■ REQUIRED ACTION: Please return only the lines from the one holding "Where should I click to: Select the Zoom" through the one holding "This screenshot has width=1456, height=812.", exactly as they appear in the records below, both ends included.

■ Stored data:
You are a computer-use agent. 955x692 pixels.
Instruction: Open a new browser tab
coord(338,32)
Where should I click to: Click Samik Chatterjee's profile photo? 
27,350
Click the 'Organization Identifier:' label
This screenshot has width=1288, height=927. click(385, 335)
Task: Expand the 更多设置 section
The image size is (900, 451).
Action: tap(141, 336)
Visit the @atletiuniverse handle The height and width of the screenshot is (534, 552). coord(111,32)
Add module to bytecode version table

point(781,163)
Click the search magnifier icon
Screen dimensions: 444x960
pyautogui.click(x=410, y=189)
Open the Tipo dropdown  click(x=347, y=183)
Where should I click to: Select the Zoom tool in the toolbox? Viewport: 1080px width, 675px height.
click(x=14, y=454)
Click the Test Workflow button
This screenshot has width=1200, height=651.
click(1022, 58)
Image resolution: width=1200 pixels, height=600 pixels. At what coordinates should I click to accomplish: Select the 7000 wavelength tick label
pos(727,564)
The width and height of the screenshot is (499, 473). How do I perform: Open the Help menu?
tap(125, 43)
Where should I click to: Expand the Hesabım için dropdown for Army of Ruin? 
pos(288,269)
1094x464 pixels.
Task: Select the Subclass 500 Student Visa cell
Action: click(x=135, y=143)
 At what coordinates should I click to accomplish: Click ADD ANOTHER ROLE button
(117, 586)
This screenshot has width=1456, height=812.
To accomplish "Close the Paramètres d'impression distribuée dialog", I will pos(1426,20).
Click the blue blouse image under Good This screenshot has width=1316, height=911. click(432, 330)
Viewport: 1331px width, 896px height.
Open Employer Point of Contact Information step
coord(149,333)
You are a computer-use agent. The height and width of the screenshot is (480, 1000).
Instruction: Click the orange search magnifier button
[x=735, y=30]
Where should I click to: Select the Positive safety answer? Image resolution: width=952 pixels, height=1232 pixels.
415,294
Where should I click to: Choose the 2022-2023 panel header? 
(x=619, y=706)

■ TASK OUTPUT:
Where should I click to: Select the Zoom tool in the toolbox? Viewport: 1080px width, 675px height.
click(x=14, y=454)
Click the Test Workflow button
This screenshot has width=1200, height=651.
click(1022, 58)
Image resolution: width=1200 pixels, height=600 pixels. At what coordinates should I click to accomplish: Select the 7000 wavelength tick label
pos(727,564)
The width and height of the screenshot is (499, 473). How do I perform: Open the Help menu?
tap(125, 43)
Where should I click to: Expand the Hesabım için dropdown for Army of Ruin? 
pos(288,269)
1094x464 pixels.
Task: Select the Subclass 500 Student Visa cell
Action: click(x=135, y=143)
 At what coordinates should I click to accomplish: Click ADD ANOTHER ROLE button
(117, 586)
This screenshot has width=1456, height=812.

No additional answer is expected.